- [Tasks to carry out]:
1/ Please condense the paragraph of the Solr thread that begins "If, during index time" into a short bulleted list that keeps its main facts.
2/ Reproduce everything in the Solr thread from "But if you do" down to "for replying, Dave.", swapping "options" for "approaches".

>> start Text shown

Re: Exact matching without using new fields

2021-01-21 Thread Alexandre Rafalovitch
If, during index time, your "information" and "informed" are tokenized
into the same root (inform?), then you will not be able to distinguish
them without storing original forms somewhere, usually with copyField.
Same with information vs INFORMATION. The search happens based on
indexed tokens. Which you can test in Admin UI by seeing how your text
is indexed.

But if you do store the form you want to find, you have several
options with eDisMax pf2/pf3, or with Surround Query Parser.

Regards,
   Alex.

On Tue, 19 Jan 2021 at 15:02, gnandre  wrote:
>
> Thanks for replying, Dave.
>
> I am afraid that I am looking for non-index time i.e. query time solution.
>
> Actually in my case I am expecting both documents to be returned from your
> example. I am just trying to avoid returning of documents which contain a
> tokenized versions
> of the provided search query when it is enclosed within double quotes to
> indicate exact matching expectation.
>
> e.g.
> search query -> "information retrieval"
>
> This should match documents like following:
> doc 1: "information retrieval"
> doc 2: "Advanced information retrieval with Solr"
>
> but should NOT match documents like
> doc 3: "informed retrieval"
> doc 4: "information extraction"  (considering 'extraction' was a specified
> synonym of 'retrieval' )
> doc 5: "INFORMATION RETRIEVAL"
>
> etc
>
> I am also ok with these documents showing up as long as they show up at
> bottom. Also, query time solution is a must.
>
> On Tue, Jan 19, 2021 at 12:22 PM David R  wrote:
>
> > We had the same requirement. Just to echo back your requirements, I
> > understand your case to be this. Given these 2 doc titles:
> >
> > doc 1: "information retrieval"
> > doc 2: "Advanced information retrieval with Solr"
> >
> > You want a phrase search for "information retrieval" to find both
> > documents, but an EXACT phrase search for "information retrieval" to find
> > doc #1 only.
> >
> > If that's true, and case-sensitive search isn't a requirement, I indexed
> > this in the token stream, with adjacent positions of course.
> >
> > START information retrieval END
> > START advanced information retrieval with solr END
> >
> > And with our custom query parser, when an EXACT operator is found, I
> > tokenize the query to match the first case. Otherwise pass it through.
> >
> > Needs custom analyzers on the query and index sides to generate the
> > correct token sequences.

>> end Text shown
>> start Data excerpt

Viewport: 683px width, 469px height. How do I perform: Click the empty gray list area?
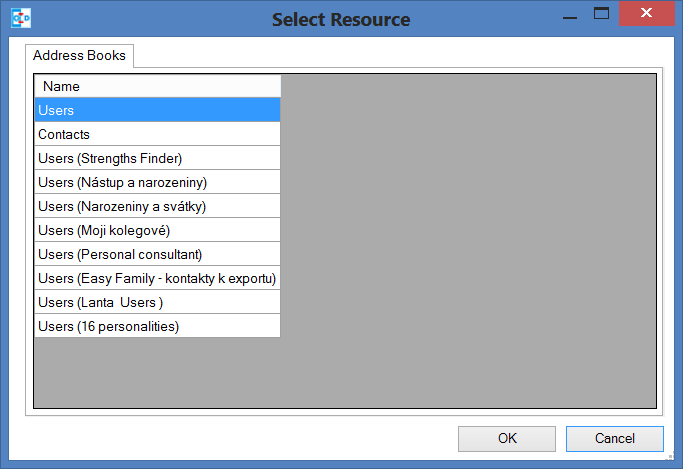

>> end Data excerpt

- [Responses for each task]:
1/
- If index-time analysis reduces "information" and "informed" to the same root, they cannot be told apart unless the original forms are stored somewhere, usually with copyField.
- The same holds for "information" versus "INFORMATION".
- Search works on indexed tokens, and the Admin UI shows how a text is indexed.

2/
But if you do store the form you want to find, you have several
approaches with eDisMax pf2/pf3, or with Surround Query Parser.

Regards,
   Alex.

On Tue, 19 Jan 2021 at 15:02, gnandre  wrote:
>
> Thanks for replying, Dave.